Thursday, August 18, 2011

alas, august.

mixed feelings about this month. too much is ripening all at once, not just in the garden.

sunday i shot a wedding reception and it was the most difficult photographic experience of my life. two big families, lots of big personalities, yelling, stress, frustration, exhaustion, bad badness. the photos turned out well which i guess is all that matters now, but i’ll think seriously hard before i accept another wedding job in the future.

this saturday is tour de fat, then that night i’m going to the fair. sunday i’m doing the red light variety photo shoot in idaho city which i can’t even wrap my brain around right now. today i spent hours working (not playing) in the garden, then even more hours editing photos...all while accomplishing the important goal of never getting out of my pjs.

this week is plenty busy at work, and every spare minute at home (until yesterday) was spent getting stuff ready for the state fair. i hadn’t been able to motivate myself to do any canning yet this year and bags of foraged fruit were taking up lots of space in my freezer, not to mention all the fruit that’s ripening right now and getting heaped into bowls making a mountain range of the kitchen counter, along with loads of squash and tomatoes and eggplants that i’m too exhausted to deal with. the fair entry deadline finally lit a fire under my ass.

i stayed up past 3am monday night making jellies. the kitchen was a disaster area like never before. it looked like a scene from hoarders.

tuesday was the day to bring everything in. it’s long-standing tradition for my mom and i to enter our stuff together--we drive out to the fairgrounds with her friend gail and the two of them sing along to the soundtrack of the old musical “state fair” like a pair of drunken hillbillies while i sit in the back seat giggling, making sure all the jars and bottles stay upright.
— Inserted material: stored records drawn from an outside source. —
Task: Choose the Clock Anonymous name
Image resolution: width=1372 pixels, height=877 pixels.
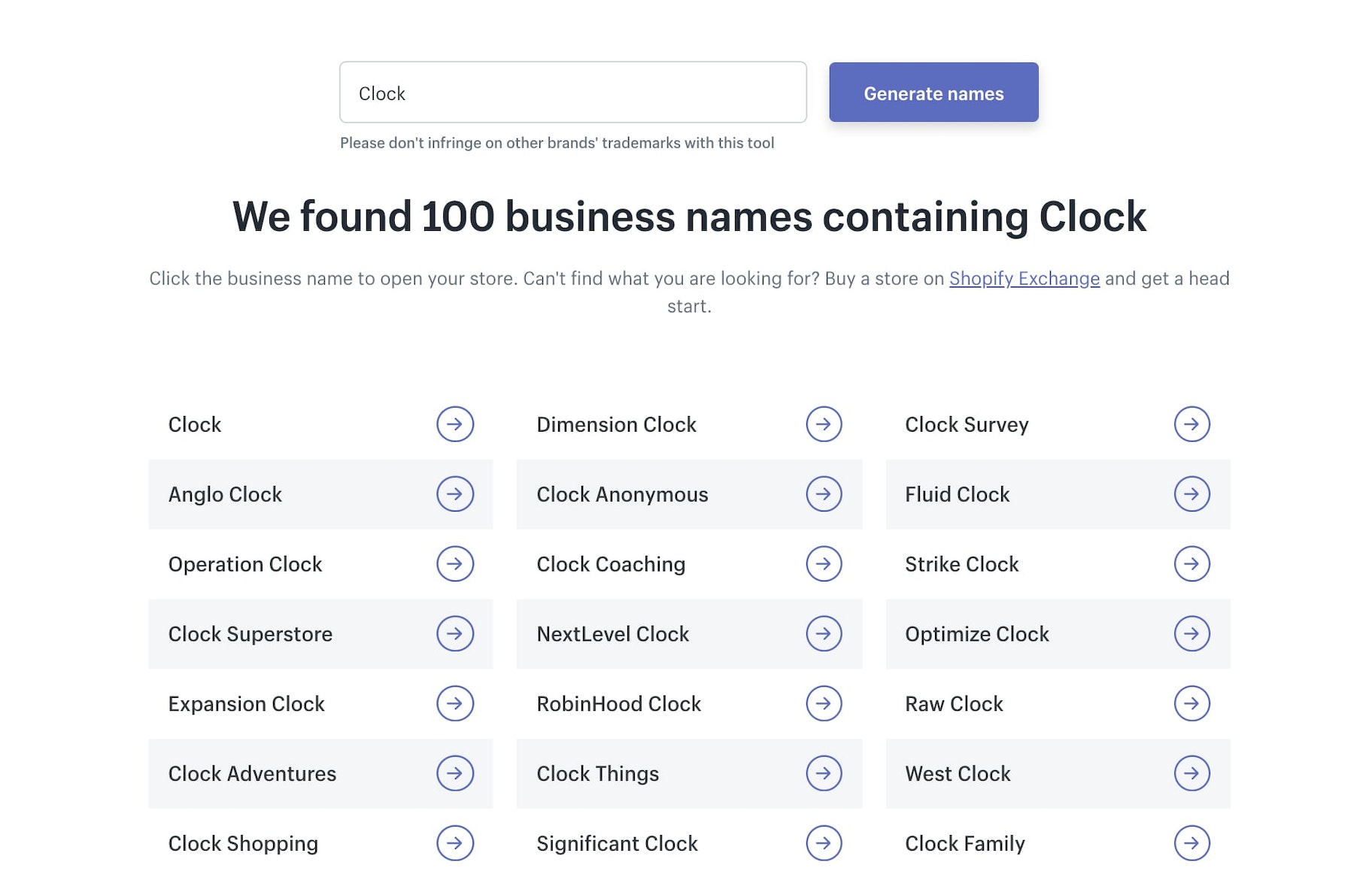Action: pos(622,494)
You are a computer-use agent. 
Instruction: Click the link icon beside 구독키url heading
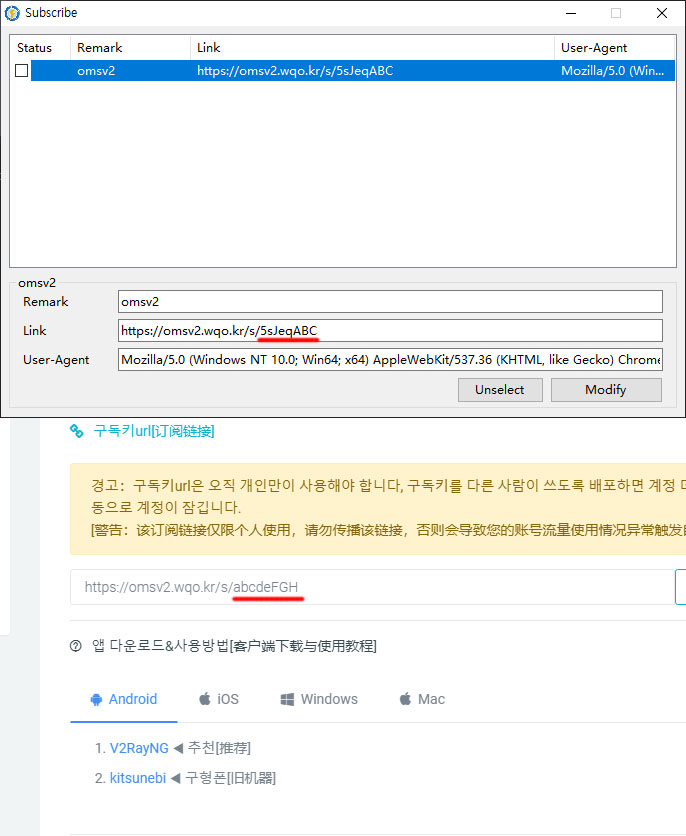pos(77,431)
this year my mom was out of town. i had to haul everything by myself--eight bottles of her herb vinegars plus all my stuff: six jars of preserves, three collections of herb cuttings in jars of water, three 11x14 matted photos, knitted mittens and socks, 25 small tomatoes, eight ground cherries and five eggplants. do you know how hard it is to carry all these things, many of which are fragile, easily damaged and/or heavy, all at once by yourself? often it doesn’t occur to me that i can ask people for help, so i didn’t think to call anyone. i loaded most of the items into a rolling yarn tote (which ended up weighing at least 40lbs), photos and produce went in my backpack, then i carried the overflow in a mason jar box. making two trips would be unacceptable because i’m stubborn and i like to challenge myself, even when it’s enormously inconvenient.
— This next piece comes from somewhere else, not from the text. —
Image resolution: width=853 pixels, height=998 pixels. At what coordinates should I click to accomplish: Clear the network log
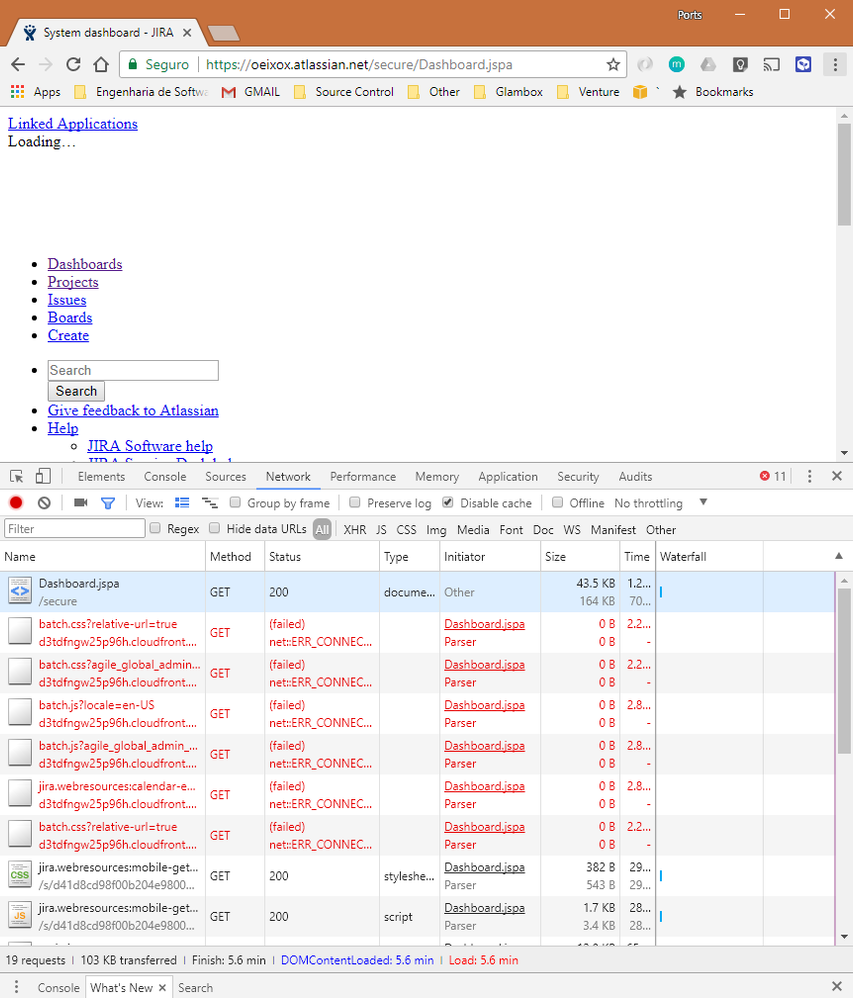click(44, 503)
a while ago jeanne and i were talking about the state fair, and about gardening, and how both of us could never have imagined ending up like this...so, country. if she could see me now, my 15-year-old self would judge my current self harshly--some of the shit i care about would seem unthinkably lame. when my family moved here from the east coast i resisted assimilation, resisted anything remotely similar to growing potatoes, anything uncivilized. i resisted for a long time. the process of giving way to whatever small-town, olden-times, pioneer-spirit current still flows here was slow at first, but now it’s swept me out, and i’m enjoying it.



3 comments:

the Knottie Knitta said...

yay spoon! good luck withyour fair entries...i'd like to do it next year...are we still on for monday?

Emily said...

yes! remind me to bring you tasties from the garden.

the Knottie Knitta said...

yay tasties! i'll give you the info for my birthday rainbow potluck as well!